• [DATA SUPPLIED]
--- START ---

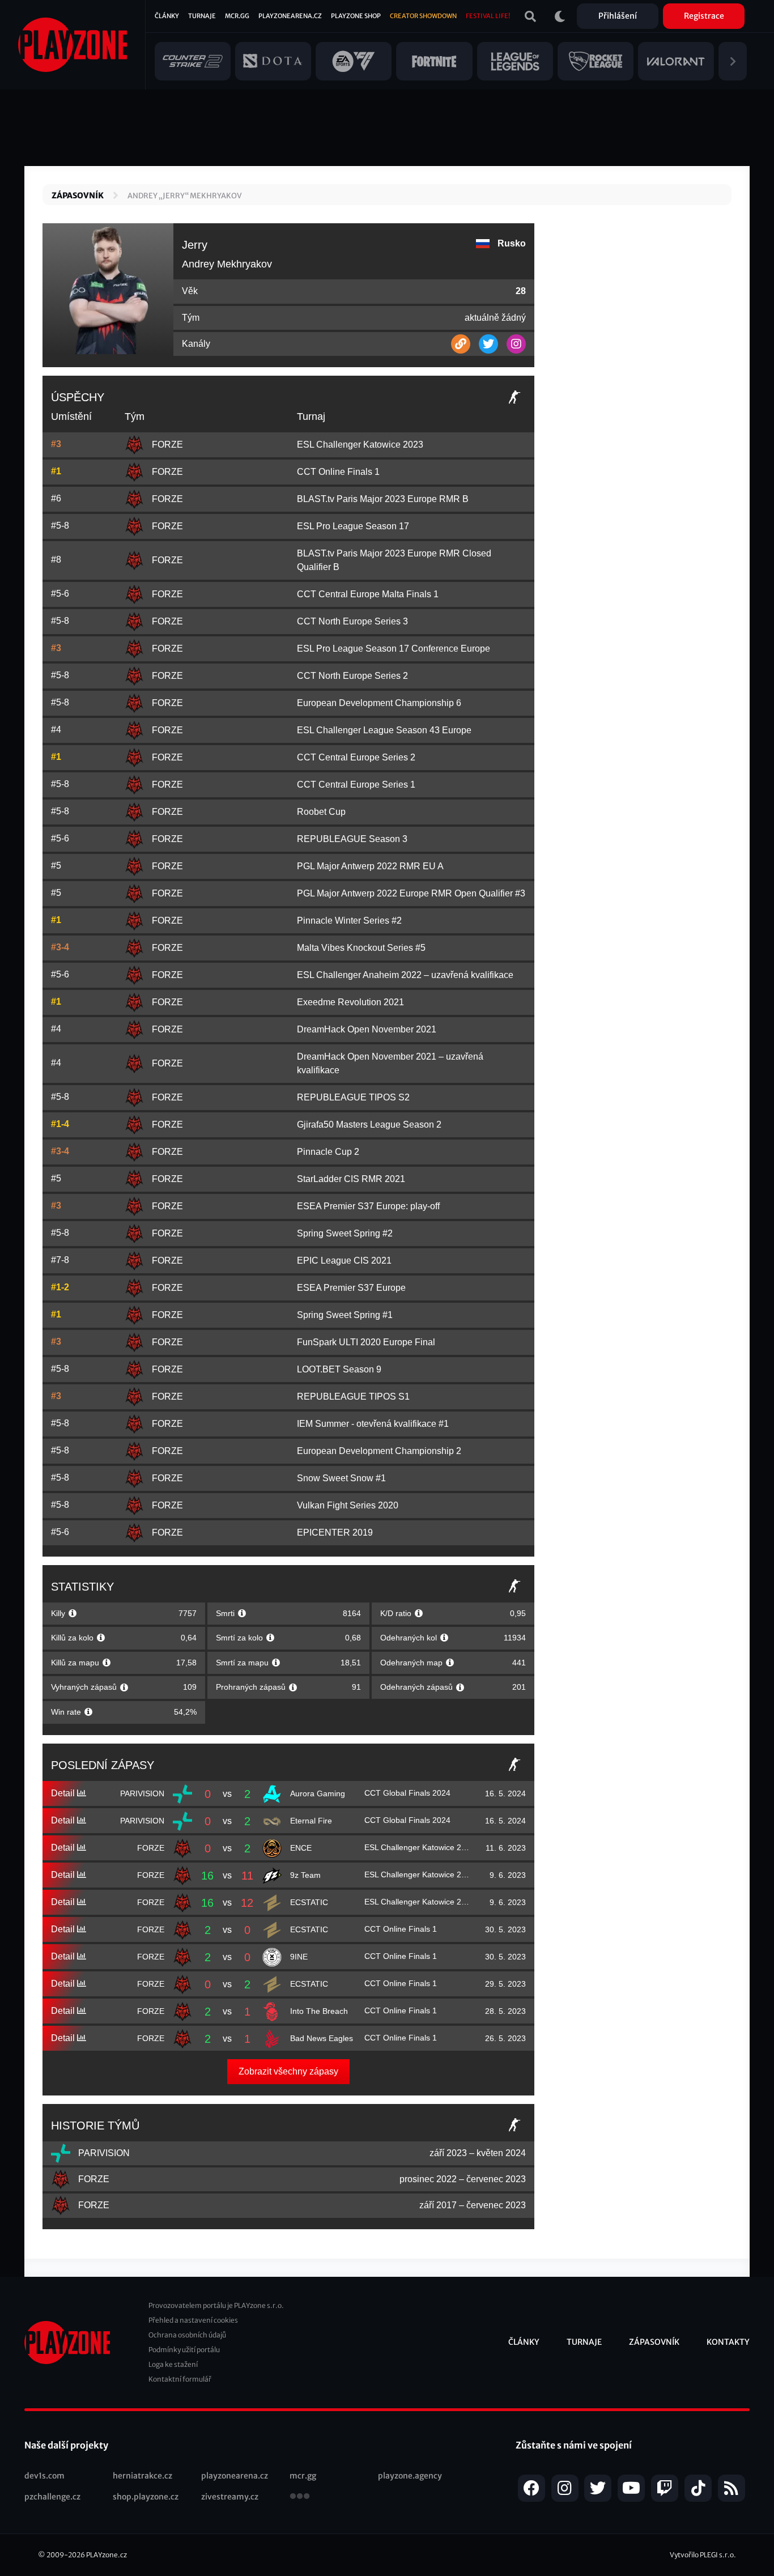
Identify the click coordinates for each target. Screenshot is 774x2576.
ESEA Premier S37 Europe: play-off (368, 1206)
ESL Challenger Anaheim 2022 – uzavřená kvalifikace (405, 975)
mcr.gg (303, 2476)
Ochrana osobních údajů (187, 2335)
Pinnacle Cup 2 (328, 1152)
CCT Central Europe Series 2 (356, 757)
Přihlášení (617, 16)
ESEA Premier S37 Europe (351, 1288)
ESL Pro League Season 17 (353, 526)
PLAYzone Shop (356, 16)
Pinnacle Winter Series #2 (349, 920)
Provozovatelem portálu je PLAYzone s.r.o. (216, 2305)
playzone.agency (410, 2476)
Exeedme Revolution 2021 (350, 1002)
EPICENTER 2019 (335, 1532)
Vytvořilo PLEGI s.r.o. (703, 2555)
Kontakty (728, 2342)
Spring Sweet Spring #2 (345, 1233)
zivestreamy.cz (229, 2497)
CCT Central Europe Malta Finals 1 (368, 594)
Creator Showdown (423, 16)
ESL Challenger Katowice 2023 (360, 444)
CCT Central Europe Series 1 (356, 784)
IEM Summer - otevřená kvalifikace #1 (373, 1424)
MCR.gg (237, 16)
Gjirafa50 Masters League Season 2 (369, 1124)
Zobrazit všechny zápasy (288, 2071)
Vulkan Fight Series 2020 (347, 1505)
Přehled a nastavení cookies (193, 2320)
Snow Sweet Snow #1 (341, 1478)
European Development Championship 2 (379, 1451)
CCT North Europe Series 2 (352, 676)
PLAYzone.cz (106, 2555)
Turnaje (202, 16)
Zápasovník (78, 195)
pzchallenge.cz (52, 2497)
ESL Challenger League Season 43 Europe (384, 730)
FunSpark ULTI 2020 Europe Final (366, 1342)
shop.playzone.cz (145, 2497)
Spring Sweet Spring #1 (345, 1315)
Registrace (704, 16)
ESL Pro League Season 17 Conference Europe (393, 648)
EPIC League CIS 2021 (344, 1260)
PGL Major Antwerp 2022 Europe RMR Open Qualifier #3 (411, 893)
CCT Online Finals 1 (338, 472)
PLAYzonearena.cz (290, 16)
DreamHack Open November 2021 (366, 1029)
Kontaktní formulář (179, 2379)
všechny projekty (300, 2497)
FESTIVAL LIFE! (488, 16)
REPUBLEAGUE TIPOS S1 (353, 1396)
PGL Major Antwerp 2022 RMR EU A (370, 866)
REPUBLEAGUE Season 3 (352, 839)
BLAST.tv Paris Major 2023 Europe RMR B (383, 499)
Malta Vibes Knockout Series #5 (361, 948)
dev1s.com (44, 2476)
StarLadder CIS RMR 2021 (351, 1179)
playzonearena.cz (234, 2476)
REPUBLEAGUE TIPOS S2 (353, 1097)
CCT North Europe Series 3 (352, 621)
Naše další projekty (66, 2445)
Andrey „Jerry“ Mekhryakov (184, 196)
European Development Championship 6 (379, 703)
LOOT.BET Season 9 (339, 1369)
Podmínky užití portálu (184, 2349)
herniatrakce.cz (142, 2476)
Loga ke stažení (173, 2364)
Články (167, 16)
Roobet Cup (321, 812)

--- END ---

• [ABOUT THIS TASK]
Determine the number of lines in the data above that contain the word "Pinnacle", and provide only that figure.

• [RESPONSE TO THE TASK]
2